**WORK ORDER**. Go through the data underneath and report how many lines hold the string "Privacy", giving only the number.

**PROVIDED DATA**.
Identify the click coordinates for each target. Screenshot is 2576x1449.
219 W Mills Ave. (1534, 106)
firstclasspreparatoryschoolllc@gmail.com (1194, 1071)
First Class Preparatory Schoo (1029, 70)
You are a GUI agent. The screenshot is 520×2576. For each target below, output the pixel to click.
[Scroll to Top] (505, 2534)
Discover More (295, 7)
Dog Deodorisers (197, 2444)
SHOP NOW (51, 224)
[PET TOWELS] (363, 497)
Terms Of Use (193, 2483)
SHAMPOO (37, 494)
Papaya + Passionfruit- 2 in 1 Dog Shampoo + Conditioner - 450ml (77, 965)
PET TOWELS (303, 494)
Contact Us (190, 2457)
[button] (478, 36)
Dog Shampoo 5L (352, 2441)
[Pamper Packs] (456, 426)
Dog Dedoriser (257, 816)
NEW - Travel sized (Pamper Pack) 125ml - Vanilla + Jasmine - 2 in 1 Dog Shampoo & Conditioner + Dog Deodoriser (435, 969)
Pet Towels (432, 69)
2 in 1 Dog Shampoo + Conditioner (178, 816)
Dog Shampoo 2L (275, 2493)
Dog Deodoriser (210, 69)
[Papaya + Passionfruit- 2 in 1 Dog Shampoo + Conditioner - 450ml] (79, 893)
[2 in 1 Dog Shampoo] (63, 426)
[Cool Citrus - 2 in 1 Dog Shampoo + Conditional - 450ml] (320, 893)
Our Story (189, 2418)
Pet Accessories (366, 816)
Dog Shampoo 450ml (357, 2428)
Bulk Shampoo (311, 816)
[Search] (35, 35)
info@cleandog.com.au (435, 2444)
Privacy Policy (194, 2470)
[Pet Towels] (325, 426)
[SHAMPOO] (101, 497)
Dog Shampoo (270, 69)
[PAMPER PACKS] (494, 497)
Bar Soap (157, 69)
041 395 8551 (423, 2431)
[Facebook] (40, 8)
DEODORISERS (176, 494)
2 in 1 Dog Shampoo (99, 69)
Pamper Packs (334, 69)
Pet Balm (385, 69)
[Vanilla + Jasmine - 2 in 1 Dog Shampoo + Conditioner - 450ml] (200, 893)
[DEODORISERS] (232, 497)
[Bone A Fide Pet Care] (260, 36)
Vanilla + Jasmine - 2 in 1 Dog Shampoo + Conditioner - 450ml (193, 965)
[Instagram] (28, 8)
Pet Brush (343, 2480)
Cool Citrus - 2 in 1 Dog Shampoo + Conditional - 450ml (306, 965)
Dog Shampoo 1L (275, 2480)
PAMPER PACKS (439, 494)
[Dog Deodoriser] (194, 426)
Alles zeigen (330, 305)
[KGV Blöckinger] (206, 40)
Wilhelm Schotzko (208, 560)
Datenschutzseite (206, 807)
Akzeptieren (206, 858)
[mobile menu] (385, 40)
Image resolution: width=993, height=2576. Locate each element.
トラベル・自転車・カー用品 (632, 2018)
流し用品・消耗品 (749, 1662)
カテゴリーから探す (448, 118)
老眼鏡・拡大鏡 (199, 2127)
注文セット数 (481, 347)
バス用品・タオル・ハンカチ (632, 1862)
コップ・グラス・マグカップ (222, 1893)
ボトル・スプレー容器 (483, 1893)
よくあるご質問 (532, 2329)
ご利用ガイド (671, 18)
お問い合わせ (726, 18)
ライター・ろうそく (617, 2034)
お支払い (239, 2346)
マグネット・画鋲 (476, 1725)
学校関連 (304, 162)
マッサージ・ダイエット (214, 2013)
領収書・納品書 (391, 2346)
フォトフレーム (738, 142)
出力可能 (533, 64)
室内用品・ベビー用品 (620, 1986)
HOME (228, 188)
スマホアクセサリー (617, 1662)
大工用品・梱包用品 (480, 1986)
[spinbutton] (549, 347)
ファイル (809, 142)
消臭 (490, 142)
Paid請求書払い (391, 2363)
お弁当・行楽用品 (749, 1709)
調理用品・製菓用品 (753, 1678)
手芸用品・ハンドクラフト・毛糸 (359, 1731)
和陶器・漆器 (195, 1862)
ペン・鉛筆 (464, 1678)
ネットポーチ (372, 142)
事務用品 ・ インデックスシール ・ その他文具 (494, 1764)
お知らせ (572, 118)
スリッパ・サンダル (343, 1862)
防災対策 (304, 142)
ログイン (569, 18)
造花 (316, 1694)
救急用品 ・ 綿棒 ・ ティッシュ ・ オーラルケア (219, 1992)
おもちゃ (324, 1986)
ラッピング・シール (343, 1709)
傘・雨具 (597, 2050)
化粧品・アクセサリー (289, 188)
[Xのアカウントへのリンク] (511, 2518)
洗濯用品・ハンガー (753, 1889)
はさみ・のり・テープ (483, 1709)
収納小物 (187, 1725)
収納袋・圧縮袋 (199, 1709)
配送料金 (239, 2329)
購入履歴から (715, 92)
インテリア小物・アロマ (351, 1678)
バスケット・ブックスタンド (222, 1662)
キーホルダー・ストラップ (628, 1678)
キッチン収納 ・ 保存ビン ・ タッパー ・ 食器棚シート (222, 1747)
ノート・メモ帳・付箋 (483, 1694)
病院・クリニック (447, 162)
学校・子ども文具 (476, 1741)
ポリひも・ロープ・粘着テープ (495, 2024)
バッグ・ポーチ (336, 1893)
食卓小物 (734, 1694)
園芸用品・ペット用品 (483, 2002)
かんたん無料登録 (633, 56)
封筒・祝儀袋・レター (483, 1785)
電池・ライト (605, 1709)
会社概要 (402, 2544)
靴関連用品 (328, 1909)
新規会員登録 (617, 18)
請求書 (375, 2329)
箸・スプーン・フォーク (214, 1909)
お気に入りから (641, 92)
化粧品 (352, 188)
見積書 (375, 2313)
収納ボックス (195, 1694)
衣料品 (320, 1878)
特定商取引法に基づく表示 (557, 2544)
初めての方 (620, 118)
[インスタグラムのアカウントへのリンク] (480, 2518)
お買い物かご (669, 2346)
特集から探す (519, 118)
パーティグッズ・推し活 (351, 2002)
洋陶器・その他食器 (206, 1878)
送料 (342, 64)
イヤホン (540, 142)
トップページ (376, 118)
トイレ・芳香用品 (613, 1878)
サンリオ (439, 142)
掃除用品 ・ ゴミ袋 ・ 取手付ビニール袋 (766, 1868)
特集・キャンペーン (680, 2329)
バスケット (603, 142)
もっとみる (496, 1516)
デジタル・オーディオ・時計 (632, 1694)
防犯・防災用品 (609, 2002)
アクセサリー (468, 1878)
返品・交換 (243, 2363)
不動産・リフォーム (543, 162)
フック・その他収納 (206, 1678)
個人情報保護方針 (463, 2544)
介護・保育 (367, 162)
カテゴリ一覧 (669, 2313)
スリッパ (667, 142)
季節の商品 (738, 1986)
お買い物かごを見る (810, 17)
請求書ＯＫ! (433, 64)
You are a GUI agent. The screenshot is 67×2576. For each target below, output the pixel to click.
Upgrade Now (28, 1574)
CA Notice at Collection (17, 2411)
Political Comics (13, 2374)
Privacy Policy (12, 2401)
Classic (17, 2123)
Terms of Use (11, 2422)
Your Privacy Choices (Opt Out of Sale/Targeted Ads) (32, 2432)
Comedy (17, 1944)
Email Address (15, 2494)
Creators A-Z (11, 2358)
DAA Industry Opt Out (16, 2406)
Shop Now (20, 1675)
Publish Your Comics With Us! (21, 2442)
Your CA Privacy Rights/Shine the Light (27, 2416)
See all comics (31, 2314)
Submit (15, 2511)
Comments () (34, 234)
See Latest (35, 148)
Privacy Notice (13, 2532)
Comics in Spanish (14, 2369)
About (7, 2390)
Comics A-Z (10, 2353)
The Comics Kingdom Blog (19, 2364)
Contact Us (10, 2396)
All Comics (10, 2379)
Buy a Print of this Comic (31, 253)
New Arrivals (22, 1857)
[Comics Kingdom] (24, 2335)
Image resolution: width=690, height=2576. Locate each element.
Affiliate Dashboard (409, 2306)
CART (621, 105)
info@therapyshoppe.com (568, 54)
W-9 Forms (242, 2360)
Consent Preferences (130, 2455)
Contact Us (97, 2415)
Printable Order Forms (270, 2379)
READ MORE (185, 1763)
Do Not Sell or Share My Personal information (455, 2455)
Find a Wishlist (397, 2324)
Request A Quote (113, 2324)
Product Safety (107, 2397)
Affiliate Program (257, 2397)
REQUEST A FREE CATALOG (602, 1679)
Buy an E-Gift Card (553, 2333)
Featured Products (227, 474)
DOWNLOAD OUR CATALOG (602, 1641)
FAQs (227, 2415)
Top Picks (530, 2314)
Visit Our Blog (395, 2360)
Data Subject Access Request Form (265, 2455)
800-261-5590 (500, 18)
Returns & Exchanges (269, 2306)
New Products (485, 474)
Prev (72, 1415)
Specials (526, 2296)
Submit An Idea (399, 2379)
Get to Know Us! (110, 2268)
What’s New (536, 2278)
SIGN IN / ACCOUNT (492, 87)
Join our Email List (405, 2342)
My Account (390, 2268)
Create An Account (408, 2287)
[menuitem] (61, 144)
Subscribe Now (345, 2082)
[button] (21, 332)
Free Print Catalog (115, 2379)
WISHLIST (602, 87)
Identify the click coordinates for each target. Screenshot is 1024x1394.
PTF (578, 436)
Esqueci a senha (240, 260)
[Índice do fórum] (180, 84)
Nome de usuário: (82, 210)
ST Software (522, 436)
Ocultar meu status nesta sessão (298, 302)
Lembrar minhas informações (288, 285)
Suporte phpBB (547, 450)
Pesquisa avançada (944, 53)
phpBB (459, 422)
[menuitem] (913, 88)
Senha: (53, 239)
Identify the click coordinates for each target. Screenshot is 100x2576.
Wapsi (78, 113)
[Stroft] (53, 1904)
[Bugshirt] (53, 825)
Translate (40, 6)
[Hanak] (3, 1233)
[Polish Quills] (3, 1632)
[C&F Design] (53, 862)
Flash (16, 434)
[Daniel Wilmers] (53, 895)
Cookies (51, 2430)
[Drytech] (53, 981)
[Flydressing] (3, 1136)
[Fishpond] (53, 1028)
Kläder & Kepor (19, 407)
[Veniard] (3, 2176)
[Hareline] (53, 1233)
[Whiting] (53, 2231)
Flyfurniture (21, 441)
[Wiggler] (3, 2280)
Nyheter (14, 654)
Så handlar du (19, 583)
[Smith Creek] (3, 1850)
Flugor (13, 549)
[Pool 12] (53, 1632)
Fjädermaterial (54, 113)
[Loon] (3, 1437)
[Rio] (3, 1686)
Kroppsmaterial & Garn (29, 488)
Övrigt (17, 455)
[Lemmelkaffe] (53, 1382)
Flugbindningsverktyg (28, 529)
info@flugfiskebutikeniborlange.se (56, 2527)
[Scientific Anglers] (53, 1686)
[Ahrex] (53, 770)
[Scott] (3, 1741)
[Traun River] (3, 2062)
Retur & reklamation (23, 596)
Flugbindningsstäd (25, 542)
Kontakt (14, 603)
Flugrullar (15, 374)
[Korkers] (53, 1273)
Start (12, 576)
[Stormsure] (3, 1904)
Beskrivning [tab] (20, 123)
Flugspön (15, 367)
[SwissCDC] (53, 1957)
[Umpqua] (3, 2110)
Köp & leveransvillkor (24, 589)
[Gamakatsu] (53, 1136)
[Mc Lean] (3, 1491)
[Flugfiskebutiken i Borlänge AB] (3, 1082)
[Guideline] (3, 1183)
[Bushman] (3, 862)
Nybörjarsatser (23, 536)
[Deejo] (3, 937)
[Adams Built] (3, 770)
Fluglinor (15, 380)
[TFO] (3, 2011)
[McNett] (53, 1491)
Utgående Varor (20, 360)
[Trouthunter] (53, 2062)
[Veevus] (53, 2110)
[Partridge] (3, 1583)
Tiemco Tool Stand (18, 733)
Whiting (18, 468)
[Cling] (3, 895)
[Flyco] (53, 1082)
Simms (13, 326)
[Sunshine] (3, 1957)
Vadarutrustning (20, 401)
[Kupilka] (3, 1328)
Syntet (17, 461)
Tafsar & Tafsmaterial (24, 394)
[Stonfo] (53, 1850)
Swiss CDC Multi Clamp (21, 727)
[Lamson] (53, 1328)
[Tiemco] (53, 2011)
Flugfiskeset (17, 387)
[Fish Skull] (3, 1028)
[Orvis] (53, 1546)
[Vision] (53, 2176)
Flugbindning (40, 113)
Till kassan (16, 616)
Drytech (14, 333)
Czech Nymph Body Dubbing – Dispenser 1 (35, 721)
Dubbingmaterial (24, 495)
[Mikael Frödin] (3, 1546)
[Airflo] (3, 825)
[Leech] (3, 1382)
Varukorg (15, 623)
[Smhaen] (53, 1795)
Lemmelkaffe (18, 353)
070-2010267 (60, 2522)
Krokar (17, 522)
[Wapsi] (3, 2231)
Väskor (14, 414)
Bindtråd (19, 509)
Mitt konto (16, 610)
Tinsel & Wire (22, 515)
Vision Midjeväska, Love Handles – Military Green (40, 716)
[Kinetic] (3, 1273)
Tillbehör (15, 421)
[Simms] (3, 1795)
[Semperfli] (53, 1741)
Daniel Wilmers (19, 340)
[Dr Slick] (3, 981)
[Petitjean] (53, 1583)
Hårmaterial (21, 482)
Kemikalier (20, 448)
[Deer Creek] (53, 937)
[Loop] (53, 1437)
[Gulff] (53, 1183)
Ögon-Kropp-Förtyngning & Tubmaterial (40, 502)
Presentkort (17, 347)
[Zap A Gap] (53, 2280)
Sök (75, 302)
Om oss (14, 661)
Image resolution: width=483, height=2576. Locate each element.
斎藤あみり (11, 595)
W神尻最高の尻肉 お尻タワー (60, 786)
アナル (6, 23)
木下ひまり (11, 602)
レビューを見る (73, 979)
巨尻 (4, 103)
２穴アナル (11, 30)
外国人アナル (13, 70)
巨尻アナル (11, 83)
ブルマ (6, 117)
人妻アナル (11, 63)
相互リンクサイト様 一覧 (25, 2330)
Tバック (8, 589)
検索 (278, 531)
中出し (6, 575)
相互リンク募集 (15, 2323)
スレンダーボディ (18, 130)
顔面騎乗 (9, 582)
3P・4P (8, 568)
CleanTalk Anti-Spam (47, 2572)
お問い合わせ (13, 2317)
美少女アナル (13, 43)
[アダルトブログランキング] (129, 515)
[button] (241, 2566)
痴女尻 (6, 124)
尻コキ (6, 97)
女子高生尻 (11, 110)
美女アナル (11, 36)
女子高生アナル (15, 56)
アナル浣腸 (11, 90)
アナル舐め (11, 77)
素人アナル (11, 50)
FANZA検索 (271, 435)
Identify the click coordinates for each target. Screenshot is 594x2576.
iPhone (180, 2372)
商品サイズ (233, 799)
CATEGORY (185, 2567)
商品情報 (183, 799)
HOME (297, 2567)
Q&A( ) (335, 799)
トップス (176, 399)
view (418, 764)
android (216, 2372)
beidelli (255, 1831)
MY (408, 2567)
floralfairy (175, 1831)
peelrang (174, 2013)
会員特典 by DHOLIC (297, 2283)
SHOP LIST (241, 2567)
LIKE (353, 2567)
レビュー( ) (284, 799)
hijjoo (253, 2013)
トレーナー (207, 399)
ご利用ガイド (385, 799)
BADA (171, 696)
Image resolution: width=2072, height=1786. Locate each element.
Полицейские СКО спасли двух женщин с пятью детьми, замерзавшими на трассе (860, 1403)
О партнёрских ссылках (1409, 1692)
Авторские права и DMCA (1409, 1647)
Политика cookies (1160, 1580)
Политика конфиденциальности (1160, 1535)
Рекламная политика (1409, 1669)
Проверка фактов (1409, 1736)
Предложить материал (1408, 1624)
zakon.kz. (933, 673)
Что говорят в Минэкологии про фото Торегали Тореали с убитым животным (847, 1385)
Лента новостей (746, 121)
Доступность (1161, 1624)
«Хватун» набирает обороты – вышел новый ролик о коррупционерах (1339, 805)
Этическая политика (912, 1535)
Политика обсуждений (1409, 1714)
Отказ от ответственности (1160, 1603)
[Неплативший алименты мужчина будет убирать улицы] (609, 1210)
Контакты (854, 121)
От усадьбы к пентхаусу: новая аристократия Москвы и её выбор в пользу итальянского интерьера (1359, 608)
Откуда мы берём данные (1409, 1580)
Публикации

**OUTPUT OF THE TASK**. 5